その理由を考えるには、まず誕生の経緯に立ち返る必要がある。1965年、創業間もないランボルギーニの開発部門で、若いエンジニアたちが休み時間の議論からひとつの構想を捻り出す。テーマは、当時ようやくロードカーに応用され始めたミッドシップ・レイアウトを、自社のV12エンジンで成立させられるかどうか、だった。
議論を主導したのはジャンパオロ・ダラーラ。フェラーリやマセラティを経て新興ランボルギーニに移ったこの若き技術者は、巨大なV12を積み、レーシングカーのように走り、しかもロードカーとして成立する新しい高性能車を夢見た。
12気筒ミッドシップ車をロードカーとして成立させるうえで最大の障害は全長だった。
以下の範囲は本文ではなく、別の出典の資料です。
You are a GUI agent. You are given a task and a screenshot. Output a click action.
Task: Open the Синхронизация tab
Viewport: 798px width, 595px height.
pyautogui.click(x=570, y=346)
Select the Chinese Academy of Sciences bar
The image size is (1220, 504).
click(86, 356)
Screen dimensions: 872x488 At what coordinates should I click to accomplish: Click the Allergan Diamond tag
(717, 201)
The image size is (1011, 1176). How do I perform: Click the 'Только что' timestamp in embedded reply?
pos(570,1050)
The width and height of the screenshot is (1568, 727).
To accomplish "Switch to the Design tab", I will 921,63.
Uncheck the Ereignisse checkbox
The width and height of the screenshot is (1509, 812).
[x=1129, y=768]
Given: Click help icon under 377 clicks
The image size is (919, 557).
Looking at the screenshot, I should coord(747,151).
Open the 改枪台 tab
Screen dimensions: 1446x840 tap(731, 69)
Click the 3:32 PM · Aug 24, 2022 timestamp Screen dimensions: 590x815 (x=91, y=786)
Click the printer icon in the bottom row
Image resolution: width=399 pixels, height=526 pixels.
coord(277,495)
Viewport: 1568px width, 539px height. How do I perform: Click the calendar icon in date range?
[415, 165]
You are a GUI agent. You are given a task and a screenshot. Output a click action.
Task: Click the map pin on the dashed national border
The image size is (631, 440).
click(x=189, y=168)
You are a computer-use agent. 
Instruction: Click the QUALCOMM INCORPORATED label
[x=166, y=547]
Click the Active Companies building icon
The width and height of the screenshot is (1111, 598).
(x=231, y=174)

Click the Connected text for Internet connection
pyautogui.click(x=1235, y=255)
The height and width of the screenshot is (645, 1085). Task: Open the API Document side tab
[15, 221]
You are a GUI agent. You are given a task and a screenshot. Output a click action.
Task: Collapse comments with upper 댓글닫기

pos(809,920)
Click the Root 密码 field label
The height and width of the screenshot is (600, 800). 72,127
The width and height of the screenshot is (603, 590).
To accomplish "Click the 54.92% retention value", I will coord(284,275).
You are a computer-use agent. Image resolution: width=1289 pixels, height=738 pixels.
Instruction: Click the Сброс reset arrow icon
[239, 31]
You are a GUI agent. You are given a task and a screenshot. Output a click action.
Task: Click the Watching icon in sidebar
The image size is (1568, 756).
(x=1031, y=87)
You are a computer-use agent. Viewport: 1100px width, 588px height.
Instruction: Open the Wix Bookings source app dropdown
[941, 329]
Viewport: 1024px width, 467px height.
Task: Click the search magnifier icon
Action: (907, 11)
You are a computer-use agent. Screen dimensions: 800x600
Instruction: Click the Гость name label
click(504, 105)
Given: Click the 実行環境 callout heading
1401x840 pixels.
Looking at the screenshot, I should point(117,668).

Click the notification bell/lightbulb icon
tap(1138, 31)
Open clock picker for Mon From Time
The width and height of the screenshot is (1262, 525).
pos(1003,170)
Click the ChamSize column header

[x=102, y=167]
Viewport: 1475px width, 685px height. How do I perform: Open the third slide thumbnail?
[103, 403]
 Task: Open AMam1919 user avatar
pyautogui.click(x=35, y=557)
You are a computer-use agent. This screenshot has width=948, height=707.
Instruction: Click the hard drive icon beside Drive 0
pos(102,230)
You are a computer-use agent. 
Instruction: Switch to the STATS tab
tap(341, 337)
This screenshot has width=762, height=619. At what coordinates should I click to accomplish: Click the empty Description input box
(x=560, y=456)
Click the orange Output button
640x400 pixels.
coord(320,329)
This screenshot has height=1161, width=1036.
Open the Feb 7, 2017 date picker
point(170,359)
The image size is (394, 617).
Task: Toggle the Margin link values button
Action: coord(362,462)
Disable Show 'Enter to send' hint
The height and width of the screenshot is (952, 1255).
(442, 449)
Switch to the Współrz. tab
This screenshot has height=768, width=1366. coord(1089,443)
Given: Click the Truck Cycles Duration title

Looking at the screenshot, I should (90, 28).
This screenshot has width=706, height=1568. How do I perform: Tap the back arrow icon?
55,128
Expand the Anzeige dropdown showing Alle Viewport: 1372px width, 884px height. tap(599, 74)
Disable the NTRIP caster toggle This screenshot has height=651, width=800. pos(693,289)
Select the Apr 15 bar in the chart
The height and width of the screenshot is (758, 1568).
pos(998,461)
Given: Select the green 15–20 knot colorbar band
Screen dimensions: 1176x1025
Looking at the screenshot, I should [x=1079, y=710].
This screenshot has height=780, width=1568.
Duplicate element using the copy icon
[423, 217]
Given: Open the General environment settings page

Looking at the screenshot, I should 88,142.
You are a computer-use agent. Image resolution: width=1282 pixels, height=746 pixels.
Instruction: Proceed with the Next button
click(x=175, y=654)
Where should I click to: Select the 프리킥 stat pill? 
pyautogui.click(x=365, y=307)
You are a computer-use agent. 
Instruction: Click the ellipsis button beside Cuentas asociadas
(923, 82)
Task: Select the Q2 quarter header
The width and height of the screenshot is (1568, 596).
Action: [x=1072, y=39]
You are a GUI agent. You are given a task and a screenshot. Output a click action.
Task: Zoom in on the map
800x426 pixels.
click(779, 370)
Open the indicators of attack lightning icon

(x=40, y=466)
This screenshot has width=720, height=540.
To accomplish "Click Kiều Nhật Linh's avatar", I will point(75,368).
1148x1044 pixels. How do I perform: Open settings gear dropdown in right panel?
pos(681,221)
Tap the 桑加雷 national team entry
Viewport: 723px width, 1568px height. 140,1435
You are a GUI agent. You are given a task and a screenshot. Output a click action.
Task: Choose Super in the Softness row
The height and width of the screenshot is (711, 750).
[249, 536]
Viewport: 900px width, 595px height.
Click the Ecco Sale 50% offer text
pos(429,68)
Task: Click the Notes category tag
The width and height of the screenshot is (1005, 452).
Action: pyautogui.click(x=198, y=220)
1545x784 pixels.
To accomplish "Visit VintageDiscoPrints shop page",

そこでダラーラたちは400GT用4L・V12をミッションと一体化して横置きする案にたどり着く。
その構想は1965年11月のトリノショーで、ローリングシャシー、TP400GTとして披露された。ボディすら持たないシャシー単体が大きな反響を呼んだのは、それが単なる技術展示ではなく、ランボルギーニの未来に見えたからだろう。
フェルッチョ・ランボルギーニはただちに市販化へ舵を切る。熱狂をチャンスに変える判断の速さに、彼の実業家としての鋭さが表れている。
スタイリングを担ったのは、ベルトーネの若き天才マルチェロ・ガンディーニ。彼は流麗な美しさと、最新ミッドシップ・シャシーの緊張感を、ほとんど奇跡のような均衡でひとつにまとめ上げた。そうしてわずか3カ月ほどで完成させ1966年3月に発表されたのがミウラである。
扱いやすさの先にある深世界。
ミウラには多くの顔がある
ミウラを真横から見ると、まるでFRクーペのようだ。MRにはまるで思えない。どこにエンジンが収まっているのか直感させないほど自然で、その意外性こそが造形を特別なものにした。先鋭的な技術を古典的な美の文法で包み込んだ点に、ミウラの決定的な新しさがある。
ミウラは生まれた瞬間から“古典”になる運命を持っていた。後にカウンタックが登場すると、一時は古く見えた。だが、その価値はむしろ明瞭になったというべきだ。
その本質を体感する機会を得た。ところはダラーラの故郷であり、レーシングカーコンストラクターとして著名なダラーラ・アウトモビリアのあるヴァラーノ。幸運にもミニサーキットで本社のポロストリコ部門が仕上げたミウラSVのステアリングを握ったのだ。